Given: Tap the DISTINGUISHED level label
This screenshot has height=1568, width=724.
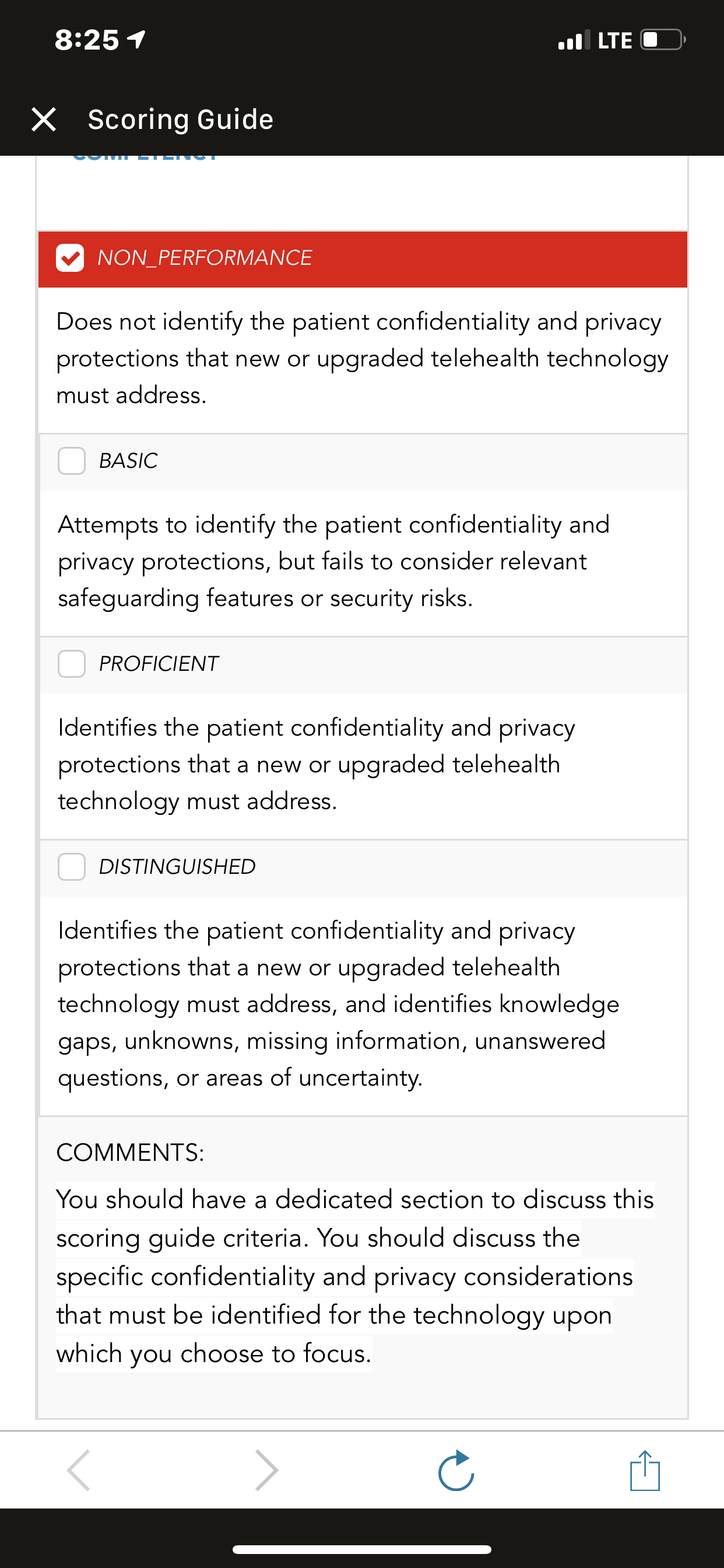Looking at the screenshot, I should (x=177, y=866).
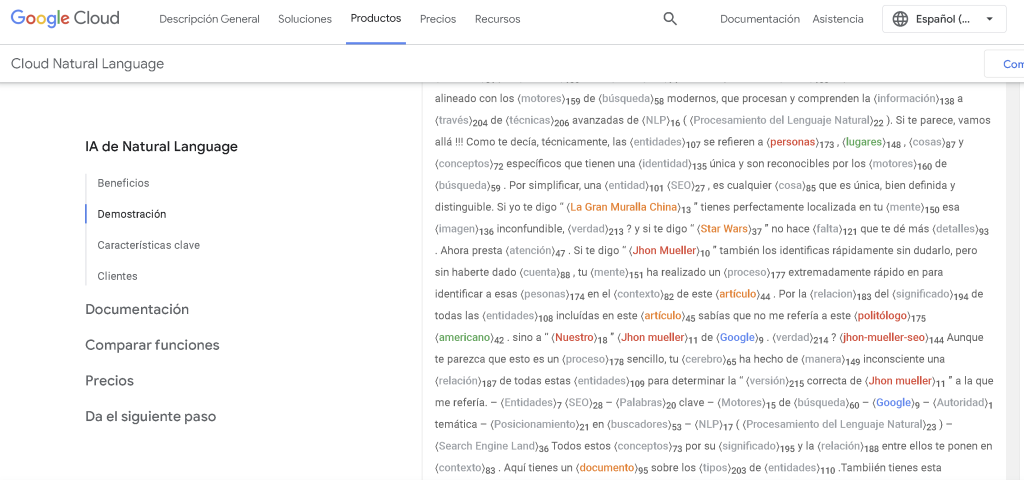Go to Clientes in the sidebar
The height and width of the screenshot is (480, 1024).
tap(117, 276)
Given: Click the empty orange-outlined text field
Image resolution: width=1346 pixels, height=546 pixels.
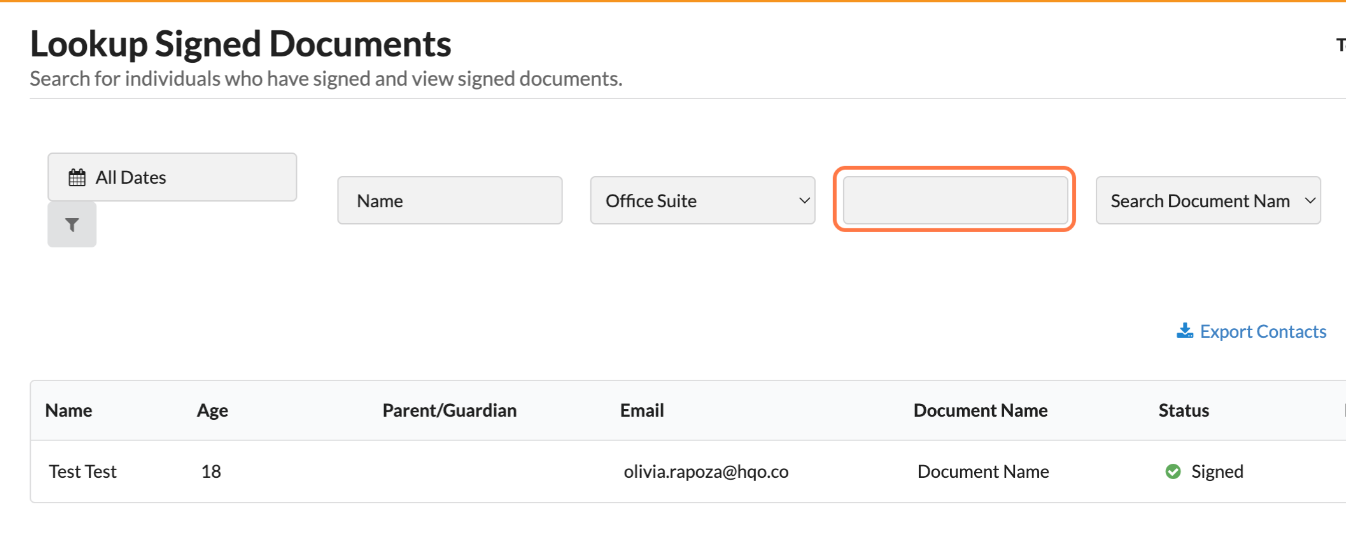Looking at the screenshot, I should tap(954, 201).
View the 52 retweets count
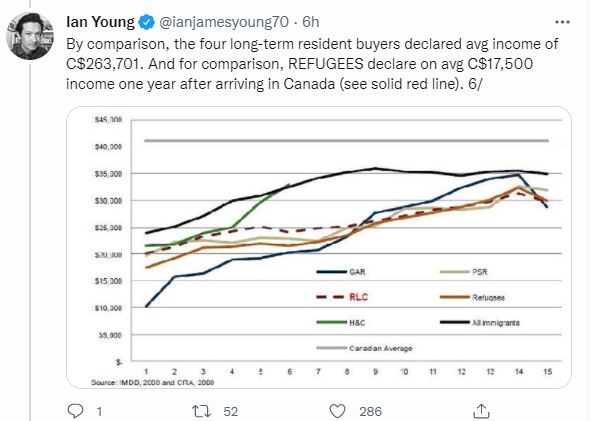This screenshot has height=421, width=596. coord(231,412)
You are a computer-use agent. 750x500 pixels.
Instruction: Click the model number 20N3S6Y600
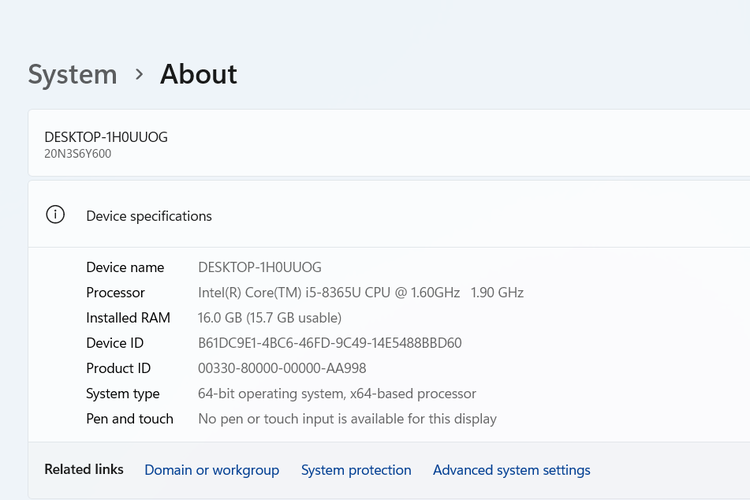click(x=78, y=154)
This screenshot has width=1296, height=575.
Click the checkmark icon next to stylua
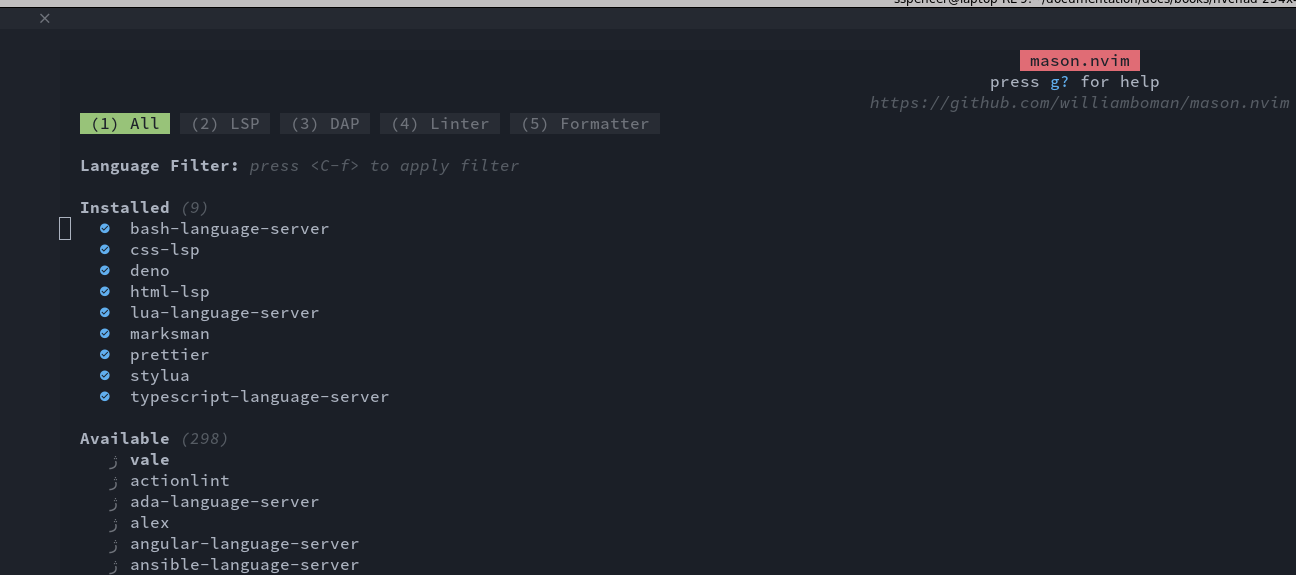(105, 376)
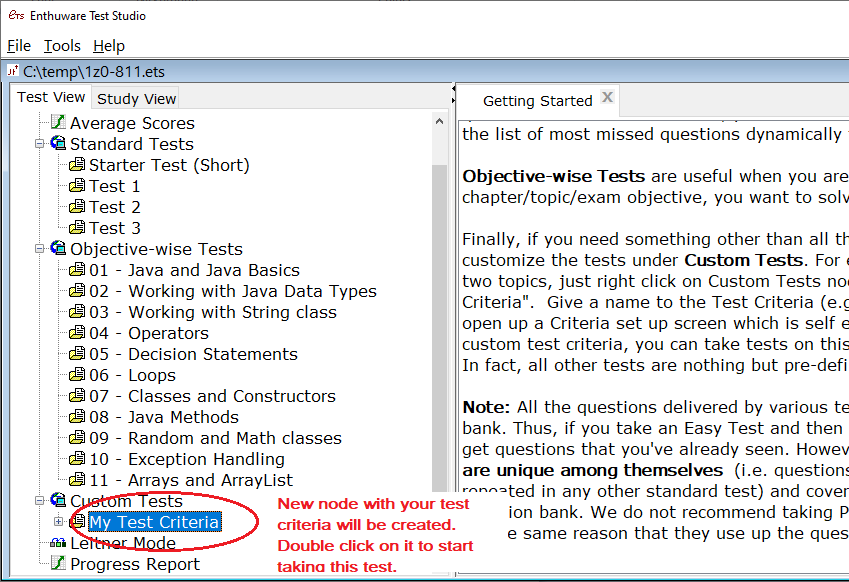Image resolution: width=849 pixels, height=582 pixels.
Task: Open the Help menu
Action: click(x=109, y=46)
##############################
● EXERCISE PROMPT
Every line of the material above that has the string "Given" needs pulling out.

● ANSWER
Given: Tap the DISTINGUISHED level label
Given: Click the empty orange-outlined text field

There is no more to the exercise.